What is being asked
Transcribe the records that follow, keeping every word as it stands.

Input records
·····

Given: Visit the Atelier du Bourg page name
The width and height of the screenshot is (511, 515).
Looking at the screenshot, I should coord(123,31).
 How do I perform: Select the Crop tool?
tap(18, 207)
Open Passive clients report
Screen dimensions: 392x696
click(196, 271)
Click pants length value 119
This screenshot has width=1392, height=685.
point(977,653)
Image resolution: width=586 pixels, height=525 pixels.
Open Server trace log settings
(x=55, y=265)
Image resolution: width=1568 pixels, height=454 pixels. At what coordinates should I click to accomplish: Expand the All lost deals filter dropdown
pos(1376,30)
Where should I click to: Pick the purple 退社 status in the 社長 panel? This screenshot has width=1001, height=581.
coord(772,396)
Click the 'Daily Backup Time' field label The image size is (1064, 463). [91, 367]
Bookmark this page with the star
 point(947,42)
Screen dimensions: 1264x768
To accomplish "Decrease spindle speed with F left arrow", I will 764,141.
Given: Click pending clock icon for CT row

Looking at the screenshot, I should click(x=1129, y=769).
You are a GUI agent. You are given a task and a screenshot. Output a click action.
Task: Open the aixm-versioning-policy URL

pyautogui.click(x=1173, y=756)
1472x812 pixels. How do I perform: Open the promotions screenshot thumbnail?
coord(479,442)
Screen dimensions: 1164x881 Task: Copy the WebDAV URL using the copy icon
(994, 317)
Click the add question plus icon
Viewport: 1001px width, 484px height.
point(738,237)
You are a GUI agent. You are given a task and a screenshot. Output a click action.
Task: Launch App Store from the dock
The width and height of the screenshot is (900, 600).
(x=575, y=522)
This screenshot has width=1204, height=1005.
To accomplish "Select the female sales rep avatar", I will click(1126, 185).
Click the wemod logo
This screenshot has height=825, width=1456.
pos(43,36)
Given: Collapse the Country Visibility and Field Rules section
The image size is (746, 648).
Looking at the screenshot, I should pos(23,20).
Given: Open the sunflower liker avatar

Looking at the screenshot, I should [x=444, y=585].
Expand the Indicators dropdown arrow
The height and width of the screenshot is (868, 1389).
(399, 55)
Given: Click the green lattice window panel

·····

Exercise response
Given: Visit the Atelier du Bourg page name
The width and height of the screenshot is (511, 515).
Looking at the screenshot, I should coord(123,31).
 How do I perform: Select the Crop tool?
tap(18, 207)
Open Passive clients report
Screen dimensions: 392x696
click(196, 271)
Click pants length value 119
This screenshot has width=1392, height=685.
point(977,653)
Image resolution: width=586 pixels, height=525 pixels.
Open Server trace log settings
(x=55, y=265)
Image resolution: width=1568 pixels, height=454 pixels. At what coordinates should I click to accomplish: Expand the All lost deals filter dropdown
pos(1376,30)
Where should I click to: Pick the purple 退社 status in the 社長 panel? This screenshot has width=1001, height=581.
coord(772,396)
Click the 'Daily Backup Time' field label The image size is (1064, 463). [91, 367]
Bookmark this page with the star
 point(947,42)
Screen dimensions: 1264x768
To accomplish "Decrease spindle speed with F left arrow", I will 764,141.
Given: Click pending clock icon for CT row

Looking at the screenshot, I should click(x=1129, y=769).
You are a GUI agent. You are given a task and a screenshot. Output a click action.
Task: Open the aixm-versioning-policy URL

pyautogui.click(x=1173, y=756)
1472x812 pixels. How do I perform: Open the promotions screenshot thumbnail?
coord(479,442)
Screen dimensions: 1164x881 Task: Copy the WebDAV URL using the copy icon
(994, 317)
Click the add question plus icon
Viewport: 1001px width, 484px height.
point(738,237)
You are a GUI agent. You are given a task and a screenshot. Output a click action.
Task: Launch App Store from the dock
The width and height of the screenshot is (900, 600).
(x=575, y=522)
This screenshot has width=1204, height=1005.
To accomplish "Select the female sales rep avatar", I will click(1126, 185).
Click the wemod logo
This screenshot has height=825, width=1456.
pos(43,36)
Given: Collapse the Country Visibility and Field Rules section
The image size is (746, 648).
Looking at the screenshot, I should pos(23,20).
Given: Open the sunflower liker avatar

Looking at the screenshot, I should [x=444, y=585].
Expand the Indicators dropdown arrow
The height and width of the screenshot is (868, 1389).
(399, 55)
Given: Click the green lattice window panel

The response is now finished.